-- Exercise passage follows --

But again, all of this is normal in the Purgative Way. I don’t beat myself up because of it. It’s simply part of the process. In the beginning, we over emphasize information acquisition because we’re trying to figure things out. We don’t have the benefit of lived experience, so we overcompensate by adding layer upon layer of information. This was my misstep. I needed to slow down consuming information and start practicing the information I had. As one of my favorite Spiritual Directors, François Fénelon, once wrote to one of his directees, “You already know much more than you practice. You don't need to learn new things nearly as much as you need to apply what you already have.”
Of course, I knew about spiritual practices:
Dallas Willard taught me that grace was not opposed to effort but worked with my effort. Richard Foster taught me to train instead of try to be like Christ. But what I hadn’t learned yet, was what practices to start with, how to implement them, and maybe most importantly how to maintain them. In other words, I didn’t know how to train with spiritual practices inside a Rule of Life, all of which emerged later, in the Illuminative Way.

-- Exercise passage concluded --

[What to do]
A - Repeat the passage on the Purgative Way word for word, everything from "Of course, I" down to "the Illuminative Way.".
B - List every person the passage on the Purgative Way mentions by name.
C - Take the passage on the Purgative Way further, picking up right after its last sentence.
The rows that come next have nothing to do with this passage.

-- Records supplied follows --

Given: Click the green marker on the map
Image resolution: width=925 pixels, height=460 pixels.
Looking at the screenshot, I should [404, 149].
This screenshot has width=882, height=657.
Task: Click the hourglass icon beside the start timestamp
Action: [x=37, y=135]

-- Records supplied concluded --

[Expected results]
A -
Of course, I knew about spiritual practices:
Dallas Willard taught me that grace was not opposed to effort but worked with my effort. Richard Foster taught me to train instead of try to be like Christ. But what I hadn’t learned yet, was what practices to start with, how to implement them, and maybe most importantly how to maintain them. In other words, I didn’t know how to train with spiritual practices inside a Rule of Life, all of which emerged later, in the Illuminative Way.

B - François Fénelon, Dallas Willard, Richard Foster

C -
Honestly, what I needed was in-person guidance from someone further along the path: a wise mentor, a Spiritual Director, or a contemplative Pastor, to use Eugene Peterson’s lovely phrase. I needed grounding in community, a rootedness in relationships.
Looping Fear
After an hour of thumbing through books, I grabbed some fast-food and recharged my enthusiasm.
When I returned to the monastery it was dark. I got to my room, turned the knob of the table lamp and tried reading through the entire letter to the Romans. I think Dallas Willard mentioned this on an old cassette tape once.
It was harder than I thought, so after the twelfth chapter I bowed out and went to bed.
The room got quiet—so quiet that I began hearing all the noises an old building makes. And that’s when the hysteria kicked in.
I remember staring at my door, wondering if someone would break through. It was locked, of course, but surely some sadistic monk had a key. I closed my eyes and tried falling asleep but the thought kept looping. I slipped out of bed and picked up the desk chair and angled it under the door knob. It probably wouldn’t stop someone from forcing their way in, but maybe it would give me a chance to prepare.
I laid down—more looping—the fear intensified with each iteration.
I couldn’t close my eyes without my imagination previewing the nightmare. I remember feeling overwhelmed. I remember not being able to take my eye off that brass knob.
Did it turn?
Was it turning?
I couldn’t do this.
I shot out of bed, stuffed my duffle bag, and eased open the door. I peeked down both sides of the hallway. It looked empty.
So, I ran—the library and chapel and Catholic statuary whizzing by.
Mercifully, the front door was unlocked.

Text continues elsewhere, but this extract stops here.